When I talk about the importance of going all in on the Fediverse, I speak based on experience.

At Opera we built a massive user community. When I quit, we had something like 35 million registered users and 35 million monthly visitors.

The new Opera management did not see the value of that. They believed it was cheaper and better to just use Facebook and that investing in your own community was a waste of money. So they closed down MyOpera and built a following on Facebook and Twitter instead. Then they got caught by the bait and switch when Facebook changed and you would no longer reach your audience, without paying. Later on Twitter changed as well.

This is important to explain to companies and institutions as they go shopping for social media sites to invest in. The best investment is clearly in your own site, being part of the Fediverse. It is not even all that expensive to do. It may take longer to build, but at least it is your own.

Not saying you cannot build a following on those other sites, but your long term strategy should be the Fediverse with your own server.

We try to lead the way here and thus we build Vivaldi Social. Not just for our selves, but to make a point and support the Fediverse.

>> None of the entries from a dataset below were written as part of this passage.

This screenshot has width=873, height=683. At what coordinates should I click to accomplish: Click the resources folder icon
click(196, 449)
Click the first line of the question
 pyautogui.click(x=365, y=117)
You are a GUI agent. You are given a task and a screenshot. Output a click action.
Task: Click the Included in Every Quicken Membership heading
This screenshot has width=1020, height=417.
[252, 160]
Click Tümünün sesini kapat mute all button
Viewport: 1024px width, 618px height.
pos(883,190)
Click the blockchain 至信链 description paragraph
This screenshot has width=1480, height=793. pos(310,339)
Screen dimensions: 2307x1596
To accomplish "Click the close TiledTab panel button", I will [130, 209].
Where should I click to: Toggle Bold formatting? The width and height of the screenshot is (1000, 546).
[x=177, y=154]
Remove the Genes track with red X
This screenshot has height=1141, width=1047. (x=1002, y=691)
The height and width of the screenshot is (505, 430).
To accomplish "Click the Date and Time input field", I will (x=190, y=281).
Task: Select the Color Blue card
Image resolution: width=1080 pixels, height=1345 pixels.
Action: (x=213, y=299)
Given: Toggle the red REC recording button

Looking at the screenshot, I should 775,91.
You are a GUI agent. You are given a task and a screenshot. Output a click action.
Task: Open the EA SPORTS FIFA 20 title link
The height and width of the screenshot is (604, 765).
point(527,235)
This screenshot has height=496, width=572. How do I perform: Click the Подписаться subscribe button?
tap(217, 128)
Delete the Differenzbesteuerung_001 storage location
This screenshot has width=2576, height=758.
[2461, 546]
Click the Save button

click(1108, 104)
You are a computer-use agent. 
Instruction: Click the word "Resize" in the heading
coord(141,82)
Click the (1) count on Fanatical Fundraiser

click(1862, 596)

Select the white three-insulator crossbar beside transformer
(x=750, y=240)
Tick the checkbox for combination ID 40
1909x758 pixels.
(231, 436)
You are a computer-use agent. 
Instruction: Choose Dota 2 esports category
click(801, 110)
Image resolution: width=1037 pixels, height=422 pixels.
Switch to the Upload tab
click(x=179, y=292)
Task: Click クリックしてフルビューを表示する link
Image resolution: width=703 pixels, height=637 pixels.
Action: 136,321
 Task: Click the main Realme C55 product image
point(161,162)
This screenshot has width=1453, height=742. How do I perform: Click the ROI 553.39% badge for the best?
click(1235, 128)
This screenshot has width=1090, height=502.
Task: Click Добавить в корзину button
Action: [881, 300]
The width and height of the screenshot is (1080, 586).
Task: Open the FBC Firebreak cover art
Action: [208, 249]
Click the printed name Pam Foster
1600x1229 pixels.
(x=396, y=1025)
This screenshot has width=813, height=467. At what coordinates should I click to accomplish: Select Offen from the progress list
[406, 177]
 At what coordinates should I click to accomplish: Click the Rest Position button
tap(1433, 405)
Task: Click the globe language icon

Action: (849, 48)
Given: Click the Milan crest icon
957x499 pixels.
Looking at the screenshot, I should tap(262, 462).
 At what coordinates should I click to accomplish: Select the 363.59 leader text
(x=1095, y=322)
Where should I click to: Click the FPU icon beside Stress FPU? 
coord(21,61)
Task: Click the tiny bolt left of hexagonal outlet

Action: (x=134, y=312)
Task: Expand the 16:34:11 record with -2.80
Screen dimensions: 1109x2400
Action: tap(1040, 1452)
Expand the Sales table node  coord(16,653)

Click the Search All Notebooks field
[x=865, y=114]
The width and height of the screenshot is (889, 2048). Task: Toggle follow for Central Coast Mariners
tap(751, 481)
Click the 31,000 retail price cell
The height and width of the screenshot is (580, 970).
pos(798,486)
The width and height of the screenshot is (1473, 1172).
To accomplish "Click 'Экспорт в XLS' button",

#fediverse #Mastodon #Twitter #Threads #BlueSky #Vivaldi

@jon Right, but with everyone jumping on Twitter 2, how do you do change that?
I can't follow those people and small organizations that are closing their Twitter accounts, unless I setup a Bluesky account and download the app.

There is a huge communication problem about Mastodon and ActivityPub. Less then one year ago there has been a similar situation, and people preferred to open an account on Facebook's platform Threads instead of the open alternative.

Not even tech channels and outlets are talking about it.

@II_ARROWS

In reality you can follow a lot of these people from here. Some are here already. You are also able to follow people on Threads. You can also follow Blogs and the like from here. There is a lot more you can do than you think.

The most important thing, however, is to convince people to join us. Convince them that it is worth it to set up shop here. Welcome them here. They may have their other accounts, but gradually they will see the value of being in a community that engages with them in a mostly positive manner.

Then when Twitter 2 goes down, they will thank you that you told them to join us, because here they still have their following.

@jon That's in theory, if those account opt-in to share with one bridge server.
But, leaving alone that as of now I haven't personally found one*, I suppose that doesn't happen because they don't know, care, or understand what either Bluesky and the fediverse do and operate.

* I admit it's a very small sample, butt I can't project 0 to anything big.